* _YOUR OBJECTIVE_
In the records below, find the line containing "Image resolution: width=326" and the line containing "Click Catalog Definition". Give again exactly those lines and every line between them, omitting the pictures.

Saved data entries
◇ ◇ ◇
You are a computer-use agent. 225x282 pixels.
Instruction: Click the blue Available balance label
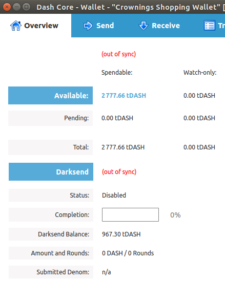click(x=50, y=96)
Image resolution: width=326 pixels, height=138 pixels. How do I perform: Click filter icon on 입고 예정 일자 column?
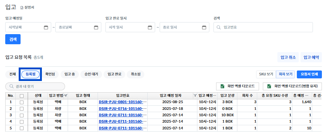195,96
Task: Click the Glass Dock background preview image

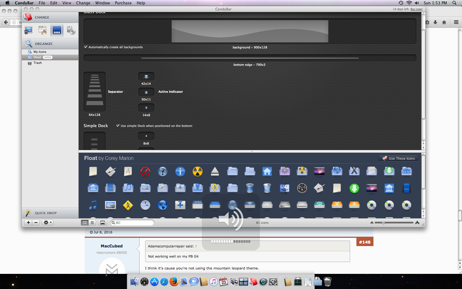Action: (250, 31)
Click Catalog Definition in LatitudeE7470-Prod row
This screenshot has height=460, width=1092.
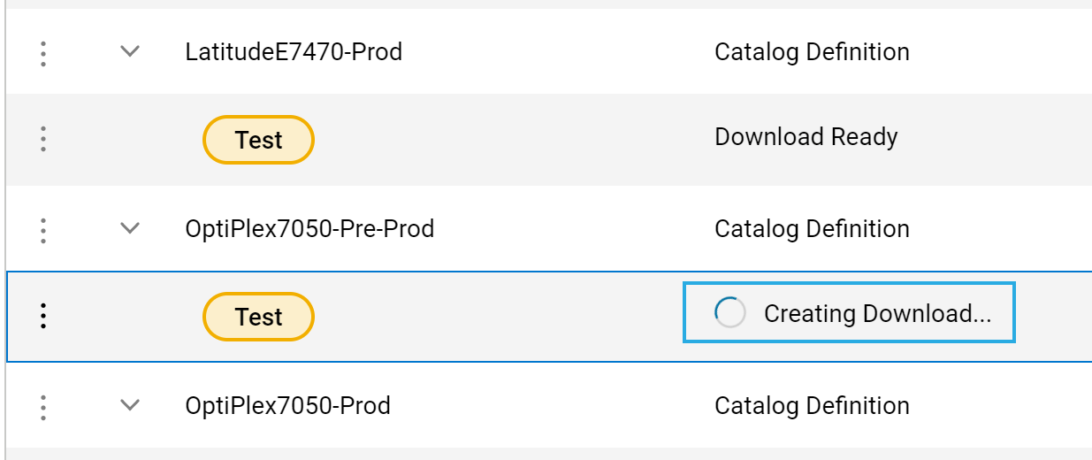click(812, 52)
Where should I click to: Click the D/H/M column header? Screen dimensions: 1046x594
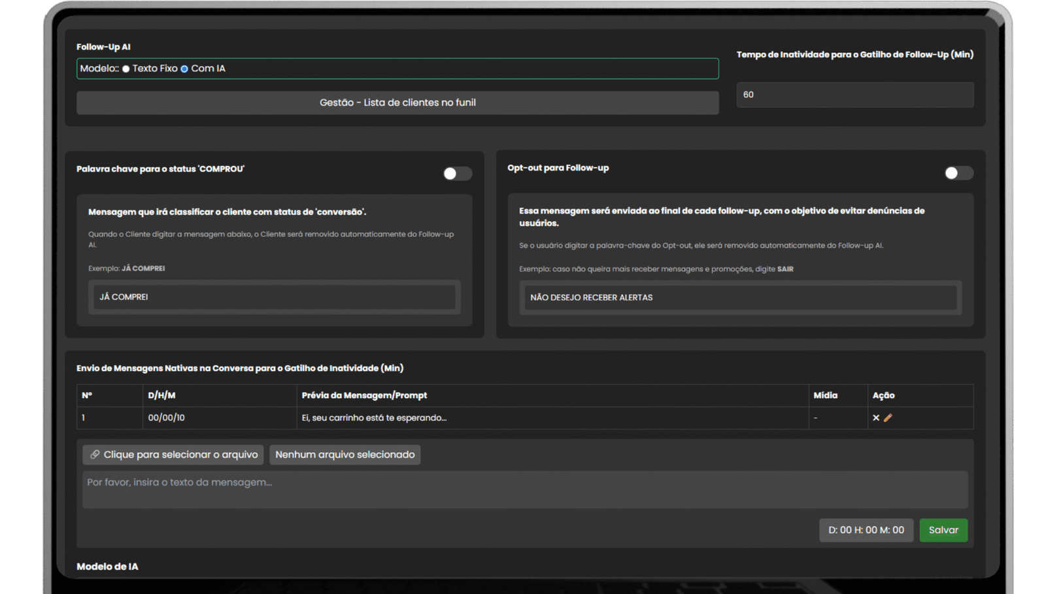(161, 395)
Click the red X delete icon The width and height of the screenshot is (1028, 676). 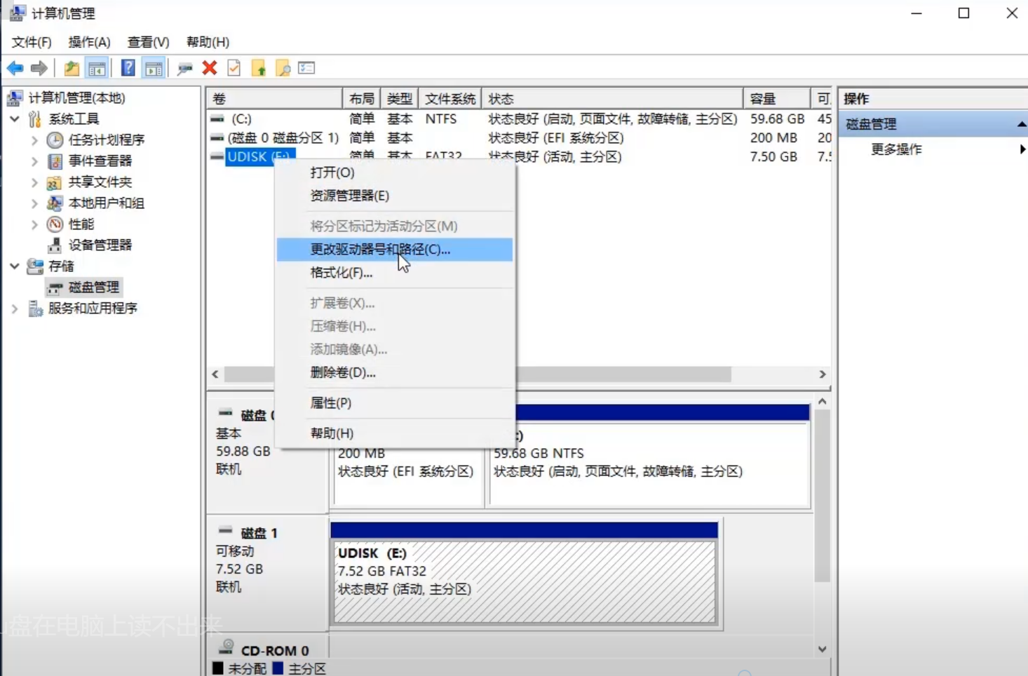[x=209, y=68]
◇ ◇ ◇
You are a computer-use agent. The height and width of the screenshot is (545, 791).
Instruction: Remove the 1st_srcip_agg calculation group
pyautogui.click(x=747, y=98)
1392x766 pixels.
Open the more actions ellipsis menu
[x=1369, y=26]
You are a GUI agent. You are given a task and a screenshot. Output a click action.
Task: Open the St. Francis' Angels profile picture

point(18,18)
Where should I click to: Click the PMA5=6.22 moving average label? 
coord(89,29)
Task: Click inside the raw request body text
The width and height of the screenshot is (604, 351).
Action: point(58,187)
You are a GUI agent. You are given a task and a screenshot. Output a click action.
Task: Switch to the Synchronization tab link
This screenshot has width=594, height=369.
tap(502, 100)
◇ ◇ ◇
* _SOLUTION BELOW_
Image resolution: width=326 pixels, height=138 pixels. How do I perform: Click filter icon on 입고 예정 일자 column?
195,96
Task: Click the Glass Dock background preview image

Action: (250, 31)
Click Catalog Definition in LatitudeE7470-Prod row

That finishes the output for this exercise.